---- DATA FOR REVIEW

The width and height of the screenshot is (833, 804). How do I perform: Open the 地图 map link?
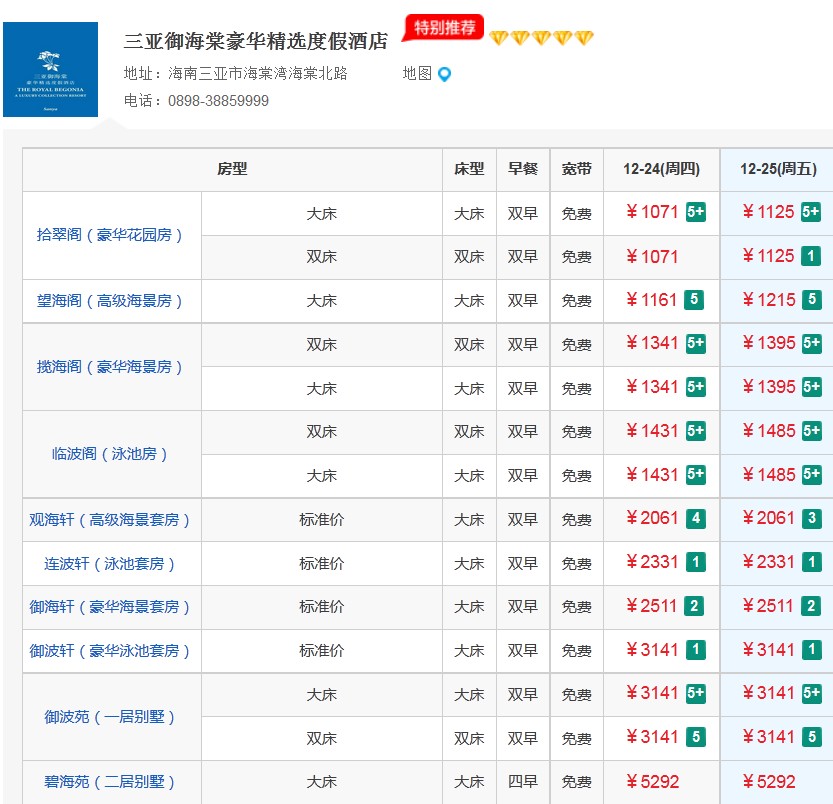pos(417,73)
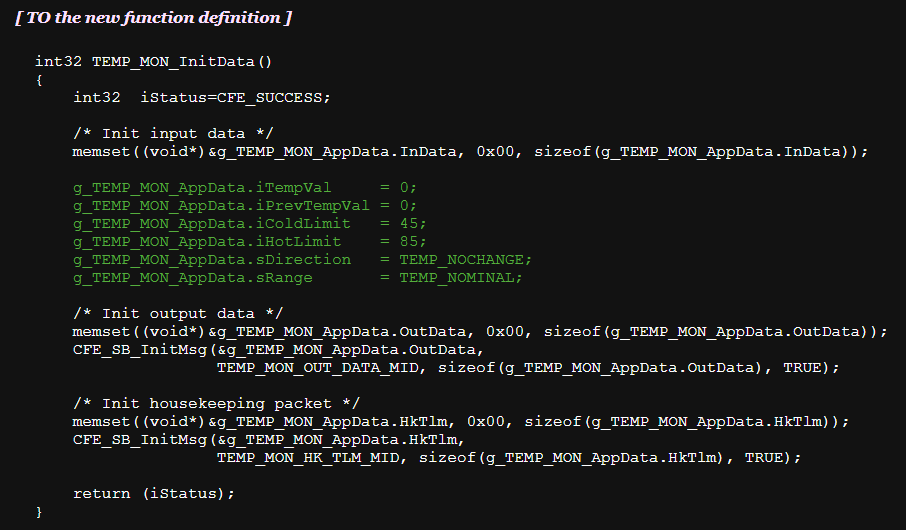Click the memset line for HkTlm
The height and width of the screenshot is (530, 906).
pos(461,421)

--------

WORK TO BE COMPLETED:
Set the records down again exactly, with no pictures.

TASK RESULT:
The width and height of the screenshot is (833, 804). How do I perform: Open the 地图 map link?
pos(417,73)
Click the memset line for HkTlm
The height and width of the screenshot is (530, 906).
pos(461,421)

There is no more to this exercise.